Kendi yarı alanımızda, kendi ceza alanımızda içimize kapanarak oynadığımız teslimiyet oyununun sonucu acı oldu. Bu genç ve dinamik kadro hiç de beklenmedik kötü futbolla kötü bir sonuca imza attı. Şenol Güneş’in oyuncu değişiklikleri ve oyuna müdahalesi de yeterli olmadı.
Milli Takım, arızalı ve eksik bir oyun oynadı. Oyunun temel dinamiği olan savunmada ilk yarıda ayakta kalmayı bildiler ama, topu ileri taşıyamadılar.
Tıpkı topa sahip olma oranları (39/61) gibi oyunun ancak üçte birine ortak oluyorduk ve bu durum bize hiç yakışmıyordu.
Arıza ve eksiklik, orta alanda oyun kurma ve topu ileri taşımada kendini gösteriyordu. Savunma katkılarını takdir ettiğimiz Kenan, sağ bek Zeki Çelik’in muavini gibi çalıştı ama aynı zamanda hücum oyuncusu olduğunu unuttu…
Sağ kanattaki eksikliğin aynısı da solda göze batıyordu.
Takım Hakan Çalhanoğlu’nu unutmuş gibiydi. Onunla oynamıyorlardı.
Sol arkada Umut Meraş savunma hamlelerini eksiksiz yaparken, önündeki Hakan’la atak düzenleyecek fırsatı bulamıyordu… Okay Yokuşlu ile Ozan Tufan oyun merkezinde çok pasif kaldılar. Kazanılan topları kullanacak alan ve zamanı bulamadılar. Savunma bölgesinde çoklu direniş, takımın oyun planını da olumsuz yönde etkiledi. Yusuf Yazıcı’nın da topu ileri taşıyamadığını gördük.
O işi üstlenen oyuncu, kalecimiz Uğurcan oldu. Uzun toplarla oyuna denge getirmek istedi ama çok da işe yaramadı.
Burak Yılmaz koşularıyla, hücumda varlık gösteren tek oyuncumuzdu. İlk yarıda iki kez ofsayta yakalandı.

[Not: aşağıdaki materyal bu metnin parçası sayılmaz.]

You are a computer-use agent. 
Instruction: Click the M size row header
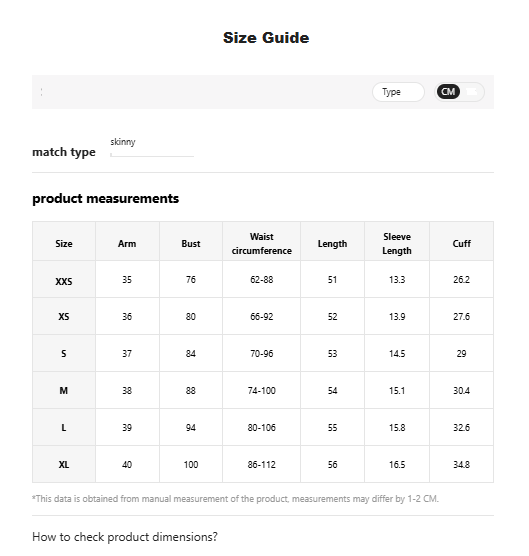click(x=64, y=390)
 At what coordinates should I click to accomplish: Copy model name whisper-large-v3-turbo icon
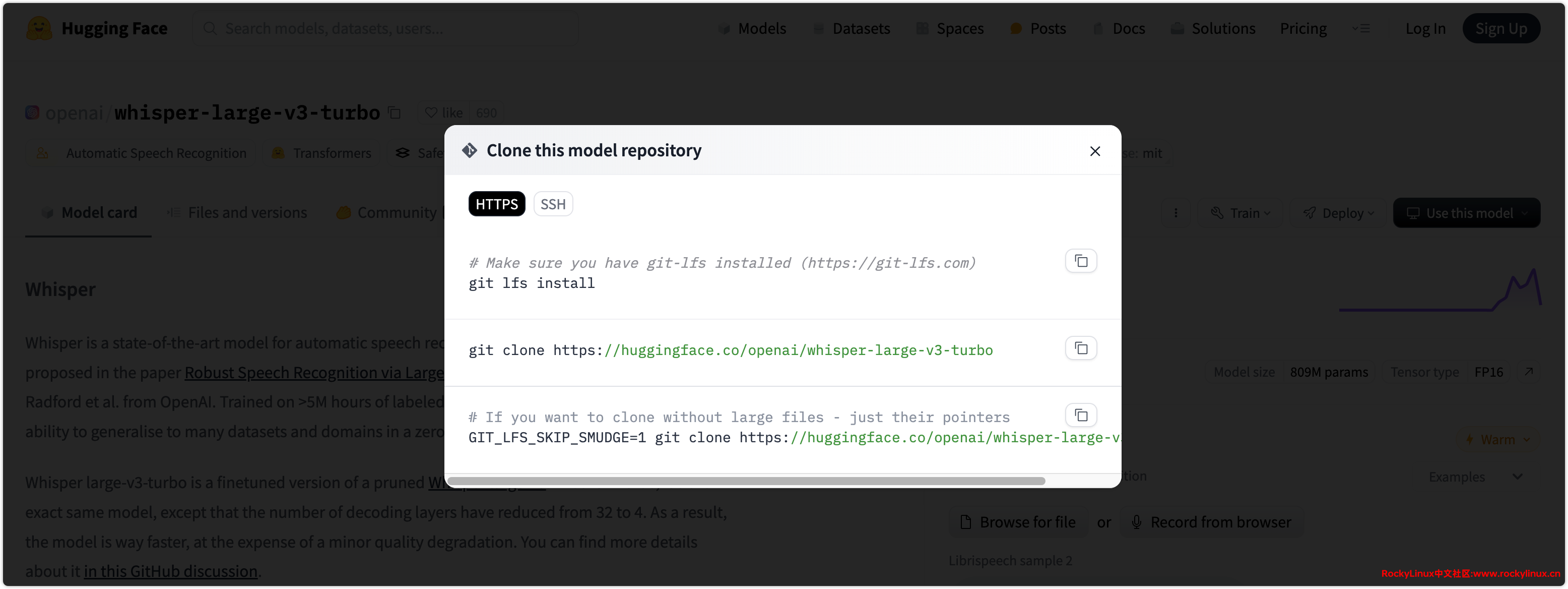click(395, 113)
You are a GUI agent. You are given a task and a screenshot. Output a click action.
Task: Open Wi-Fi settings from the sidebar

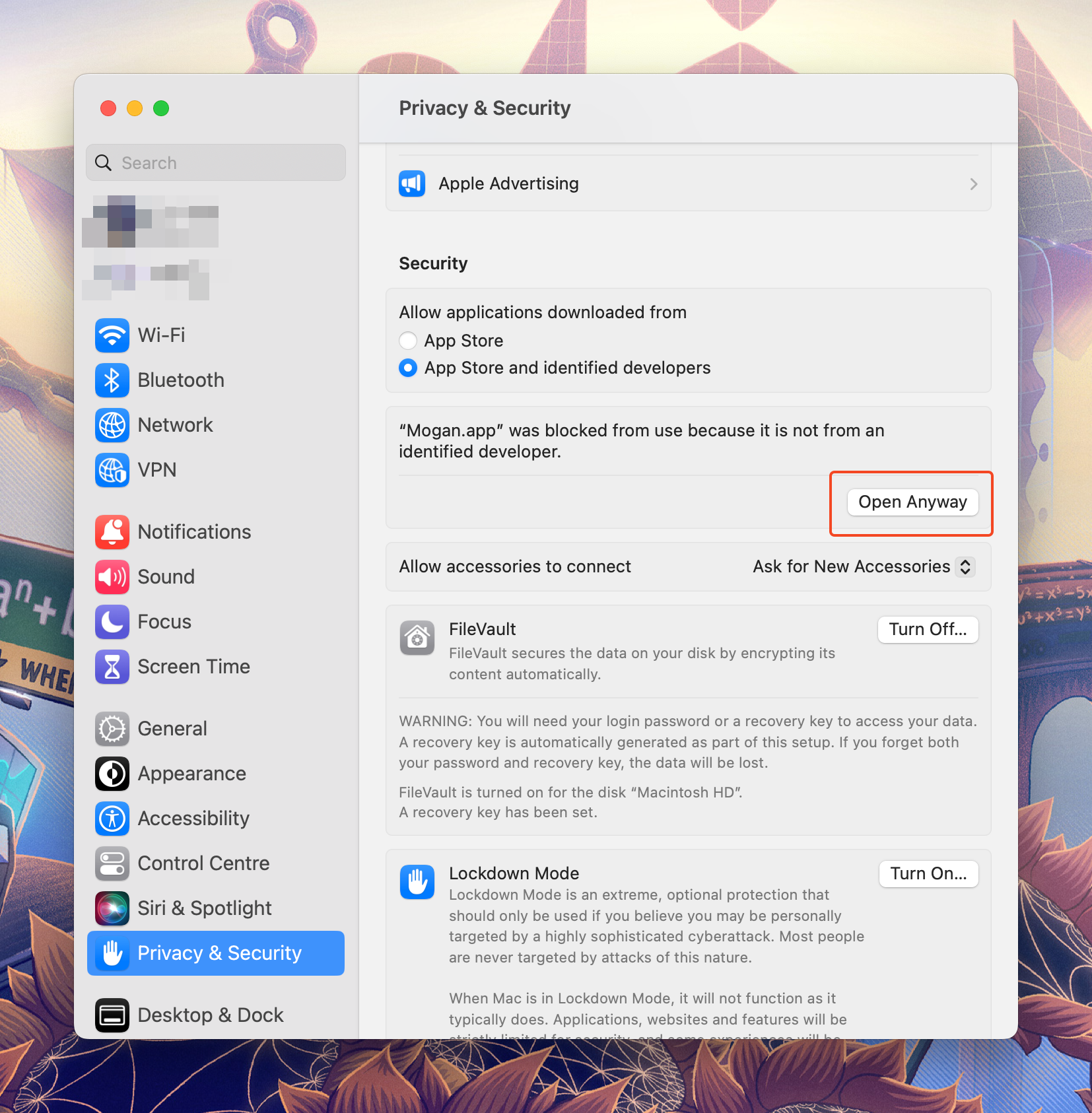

Kaptan 35’de yakaladığı topla soldan hücum başlattı, Florenzi ve Bonucci’nin baskısı altında pas yapacak adam aradı ama yoktu. Neden sonra rötarlı tren gibi Yusuf kardeşimiz geldi ama kaleci Donnarumma ondan önce davranıp panik halinde çıktı ve topu uzaklaştırdı.
İkinci yarıya başlarken Yusuf Yazıcı Cengiz Ünder değişikliği doğruydu. 65’te Okay Yokuşlu ile Ozan Tufan’ın Kaan Ayhan ve İrfan Can Kahveci ile değişmeleri de geç kalmış hamlelerdi.
Gollerde de talihsizdik… Önce Berardi’nin şutunda top Merih’in göğsünden ağlara gitti. Sonrasında Uğurcan’ın başarıyla çeldiği top İmmobile’nin önüne düştü ve boş durumdaki İtalyan ikinciyi atıverdi.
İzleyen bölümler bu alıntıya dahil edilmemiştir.